The paper elaborates on the Student Cultural Center (SKC) in Belgrade as a place for artistic production and its specific position in the cultural life of Yugoslavia during the 1970s. These Centers were established in all capital cities of former Yugoslavia after 1968, the time of severe student protests. They were linked to the universities and were often run by former leaders of student protests. In these terms, they served as a means of institutionalizing and canalizing potentially subversive forces. In the same time, the institution of SKC in Belgrade became the place of the most advanced art production and of exchange with artists from Europe and the US. By the example of works by Raša Todosijević the paper will show how problems of culture and art production in Yugoslavia were addressed. These examples will demonstrate how the (Western) notion of “dissident” artists is totally inadequate to grasp the complex relationship between the state and the young artistic generation.

17.45-18.15

Mirela Ljevakovic (Florence/Munich): Art in “No Man’s Land”: Case Study Bosnia and Herzegovina

Globalization and political developments caused an immense explosion of public interest in emerging art markets outside of the contemporary art scene in Europe and the US. Since the late 1990s and the collapse of communism, new territories have struggled to recreate their national heritage and artistic identities within a global context. The proposed paper reviews the case of Bosnia and Herzegovina which has developed along a very different way because of the tragic war which raged in the region.
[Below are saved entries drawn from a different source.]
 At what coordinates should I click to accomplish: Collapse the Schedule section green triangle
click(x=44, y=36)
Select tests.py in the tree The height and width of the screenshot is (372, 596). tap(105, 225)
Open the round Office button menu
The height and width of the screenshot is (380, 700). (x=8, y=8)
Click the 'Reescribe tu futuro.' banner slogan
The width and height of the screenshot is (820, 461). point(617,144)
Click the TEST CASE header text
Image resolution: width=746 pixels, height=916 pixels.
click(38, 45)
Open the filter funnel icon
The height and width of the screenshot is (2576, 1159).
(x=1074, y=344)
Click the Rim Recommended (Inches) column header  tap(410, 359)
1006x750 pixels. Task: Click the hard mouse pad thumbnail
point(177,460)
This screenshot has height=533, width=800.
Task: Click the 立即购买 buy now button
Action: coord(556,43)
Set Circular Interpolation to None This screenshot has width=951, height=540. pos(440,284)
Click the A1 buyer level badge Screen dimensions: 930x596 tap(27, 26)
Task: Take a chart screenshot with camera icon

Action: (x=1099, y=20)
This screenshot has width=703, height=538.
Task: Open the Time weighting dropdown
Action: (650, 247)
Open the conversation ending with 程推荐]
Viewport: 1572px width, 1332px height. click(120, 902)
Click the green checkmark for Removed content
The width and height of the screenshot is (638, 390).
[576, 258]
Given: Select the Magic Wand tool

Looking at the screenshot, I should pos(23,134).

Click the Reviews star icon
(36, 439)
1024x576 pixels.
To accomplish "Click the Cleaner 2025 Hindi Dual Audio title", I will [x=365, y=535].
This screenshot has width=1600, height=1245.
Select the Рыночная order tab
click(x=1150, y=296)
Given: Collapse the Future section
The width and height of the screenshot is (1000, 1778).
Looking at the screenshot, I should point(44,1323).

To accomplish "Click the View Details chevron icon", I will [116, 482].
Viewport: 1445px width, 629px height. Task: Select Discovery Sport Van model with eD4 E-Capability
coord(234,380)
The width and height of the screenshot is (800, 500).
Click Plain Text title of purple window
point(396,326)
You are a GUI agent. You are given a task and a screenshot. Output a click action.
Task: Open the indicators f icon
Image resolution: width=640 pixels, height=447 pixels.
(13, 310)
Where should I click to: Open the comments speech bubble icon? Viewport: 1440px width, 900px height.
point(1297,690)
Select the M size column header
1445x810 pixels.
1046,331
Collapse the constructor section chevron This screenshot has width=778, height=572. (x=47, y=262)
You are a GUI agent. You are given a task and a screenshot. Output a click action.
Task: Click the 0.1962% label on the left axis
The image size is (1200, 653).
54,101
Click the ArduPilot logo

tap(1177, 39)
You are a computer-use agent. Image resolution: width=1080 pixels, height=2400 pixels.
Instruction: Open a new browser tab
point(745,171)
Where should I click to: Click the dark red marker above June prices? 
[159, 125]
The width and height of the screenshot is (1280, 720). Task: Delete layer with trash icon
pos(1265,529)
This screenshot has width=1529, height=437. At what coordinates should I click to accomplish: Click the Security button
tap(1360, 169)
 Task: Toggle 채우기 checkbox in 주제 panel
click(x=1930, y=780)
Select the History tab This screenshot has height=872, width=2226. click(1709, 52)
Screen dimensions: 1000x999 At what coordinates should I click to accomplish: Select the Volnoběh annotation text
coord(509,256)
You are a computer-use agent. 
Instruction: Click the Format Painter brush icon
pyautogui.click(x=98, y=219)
The cultural policy of the country and current institutional organization will be the main focus of this paper. The nationalist movements of the country have stimulated a very intense and dynamic response of artists, during and in the post-war period, but at the same time national heritage agendas have failed to support this contemporary artistic production. Some major museums and galleries have been closed recently and there are no attempts to establish any stabile platforms or funds.